Chronic lower back pain in adults with cerebral palsy: Stigma, anxiety, and physical decline.

Abstract

Aim: To determine the biopsychosocial factors associated with pain interference and pain intensity in adults with cerebral palsy (CP) and chronic lower back pain (LBP).

Method: This study was a cross-sectional data analysis of a community survey examining function and chronic pain in adults with CP. We examined bivariate relationships and built two regression models with pain interference with general activities and pain intensity as the dependent variables and biopsychosocial factors as explanatory factors.

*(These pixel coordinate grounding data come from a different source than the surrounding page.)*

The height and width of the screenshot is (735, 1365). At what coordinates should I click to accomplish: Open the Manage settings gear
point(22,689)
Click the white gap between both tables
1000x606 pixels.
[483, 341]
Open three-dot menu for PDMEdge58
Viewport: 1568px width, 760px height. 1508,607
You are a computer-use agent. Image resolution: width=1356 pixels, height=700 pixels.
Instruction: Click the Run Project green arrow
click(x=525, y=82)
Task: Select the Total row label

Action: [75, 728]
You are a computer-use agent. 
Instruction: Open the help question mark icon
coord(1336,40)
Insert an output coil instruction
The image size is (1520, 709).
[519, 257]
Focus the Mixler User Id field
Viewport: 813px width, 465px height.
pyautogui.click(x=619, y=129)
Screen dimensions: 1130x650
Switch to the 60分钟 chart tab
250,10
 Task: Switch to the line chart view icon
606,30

Results: We included 295 participants (75 males, 203 females, two transgender, 14 non-conforming) with CP and LBP in our analyses. The mean age was 43 years 2 months; 81% were ambulatory and pain was present for mean 17 years 11 months [SD 13 years 5 months]. Ordinary least squares regression models indicated greater pain interference with change in best motor function since childhood (95% confidence interval [CI] = 0.47-1.96; p = 0.002), stigma (95% CI = 0.02-0.15; p = 0.01), and higher anxiety (95% CI = 0.02-0.11; p = 0.01; n = 238; adjusted R² = 0.17); and greater pain intensity with lower income (95% CI = -1.07 to -0.19; p = 0.01), Hispanic or Latino ethnic group (95% CI = 0.06-2.17; p = 0.04), higher anxiety (95% CI = 0.01-0.06; p = 0.01), and less satisfaction with social roles (95% CI = -0.10 to -0.04; p < 0.001; n = 290; adjusted R² = 0.16).

Interpretation: These findings emphasize the importance of interpreting chronic pain in the context of biopsychosocial factors, particularly anxiety, stigma, ethnic group, income, satisfaction with social roles, and physical functional decline.